D’un point de vue structurel, oui. Mais vous savez bien qu’il s’agit parfois d’une volonté politique. Le Rwanda nous montre bien l’exemple d’un pays digital et qu’on peut transformer un pays en « smart country » avec juste une bonne vision et une meilleure approche du sujet. Quand vous regardez le budget de construction des routes et autoroutes de certains pays et bien d’autres programmes et projets dans nos pays ou des chantiers des CAN budgétivores, vous comprenez bien qu’on fait des choix politiques.

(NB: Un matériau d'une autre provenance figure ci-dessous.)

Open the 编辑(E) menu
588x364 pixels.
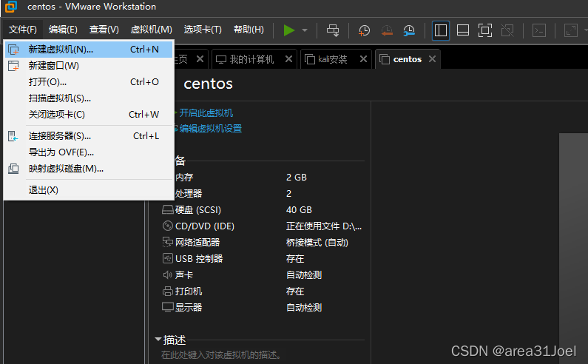pos(63,30)
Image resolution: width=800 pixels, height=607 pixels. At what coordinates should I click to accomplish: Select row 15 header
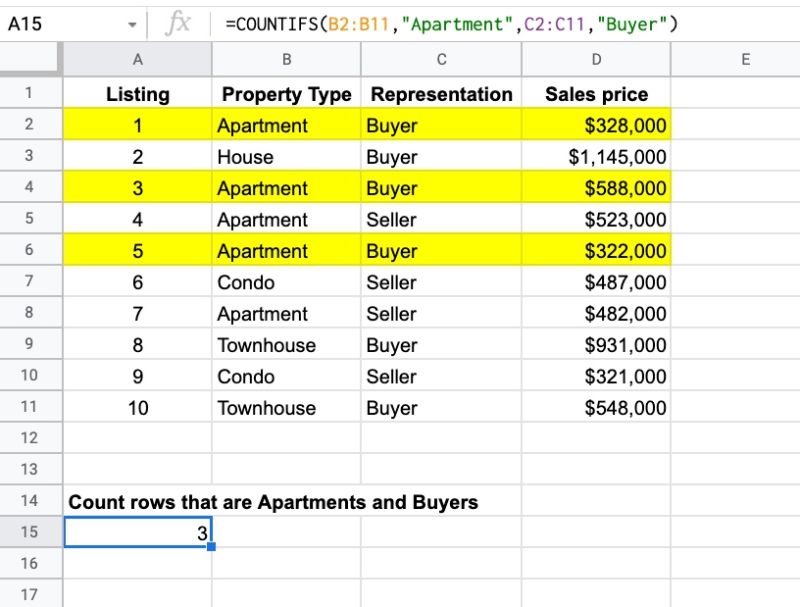(x=29, y=532)
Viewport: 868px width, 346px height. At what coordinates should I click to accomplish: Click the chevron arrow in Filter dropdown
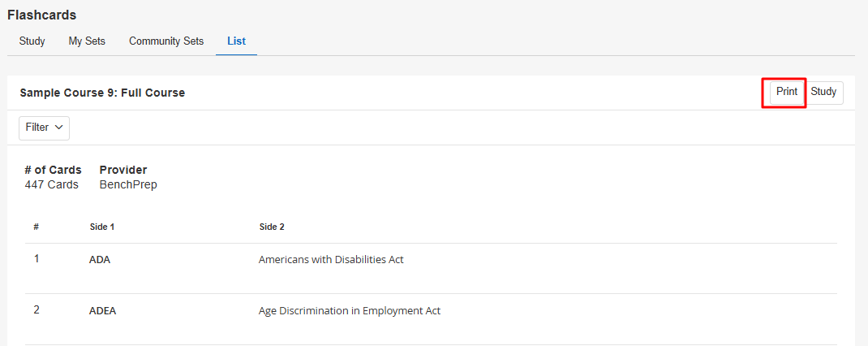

Dans le domaine de la téléphonie mobile qui est un secteur porteur, vous voyez bien le nombre d’opérateurs qui se bousculent à la recherche des licences d’exploitation dans nos pays. Récemment même encore l’Agence de Régulation des Télécommunications du Cameroun avait publié une liste des pénalités liées aux redevances et amendes chez les opérateurs avec des chiffres qui démontrent bien à suffisance que le secteur des télécommunications électroniques est bel et bien porteur, juteux. Et si c’est le cas on peut envisager des opérations de partenariat public-privé en direction des privés qui peuvent apporter des solutions aux problématiques liées à la construction et au développement des infrastructures de l’économie numérique.

Justement pouvez-vous nous en dire plus sur les différentes articulations du Digital Summit Bangui 2024?

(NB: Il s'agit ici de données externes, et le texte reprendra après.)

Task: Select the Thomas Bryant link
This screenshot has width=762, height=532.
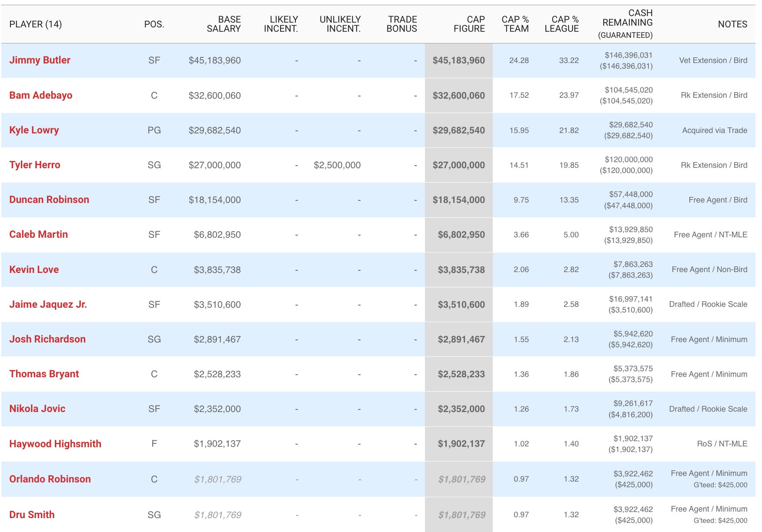Action: tap(44, 374)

Le CADES Bangui 2024 est placé sous le Très Haut Patronage de la République Centrafricaine et bénéficie du parrainage du ministère centrafricain en charge de l’économie, du plan et de la coopération. Il encadre par les soins du ministère de l’économie numérique, des postes et télécommunications. Outre le Salon Expo numérique et le book launch des ouvrages de recherche du Professeur Kelly Mua Kingsley, le Digital Summit CADES Bangui 24 sera organisé autour de 08 panels de débats interactifs en mode vidéoconférence et en présentiel sur les problématiques transversales :  le développement de l’économie numérique, l’accélération des infrastructures du numérique, l’interconnexion en Afrique centrale, le DATA Center Intelligent , la co-régulation, la cybercriminalité, les services financiers mobiles, la crypto monnaie, le e-government, le e-services, le numérique panafricain et la problématique de la souveraineté du numérique de l’Afrique. En marge du CADES, il sera organisé un concours des meilleurs Start Uppeurs d’Afrique Centrale. De même qu’il est envisagé la remise d’un prix spécial du comité scientifique au Président de la République Centrafricaine, S.E Faustin Archange Touadéra, président en exercice de la CEMAC.

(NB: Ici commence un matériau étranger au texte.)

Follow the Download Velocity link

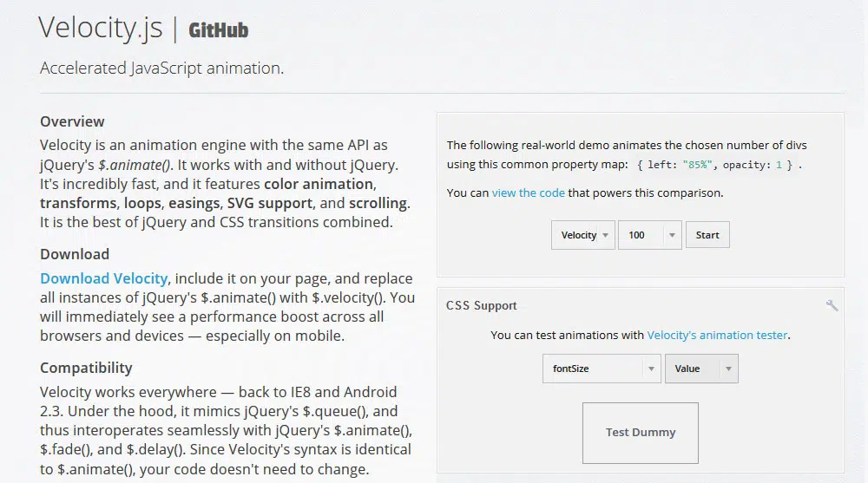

Quelles sont vos attentes au terme du Digital Summit Bangui 2024?

Nous attendons du CADES Bangui 2024, une grande mobilisation des acteurs afin de peaufiner une stratégie Afrique Centrale du développement du numérique sous le prisme de la diplomatie du numérique. Aujourd’hui, il est urgent que les États se parlent afin de mutualiser dans une approche communautaire les problèmes de convergences technologiques. Autant on doit pouvoir apporter des solutions aux populations en matière de santé pour tous, d’éducation, de sécurité, de lutte contre la pauvreté, de l’enjeu du bien-être mais il faut également démocratiser l’accès à la connexion haut débit de manière à permettre aux populations de rester connecter à la civilisation mondiale malgré les distances. Et pourquoi pas un satellite en Afrique Centrale, un Data Center Intelligent sous-regional, des centres d’incubation, des usines du numérique…etc. Voilà autant de sujets qui seront débattus lors du digital Summit Cades Bangui 2024. Mais au-delà de tout, il sera question de débattre sur la problématique fondamentale de la souveraineté numérique de l’Afrique.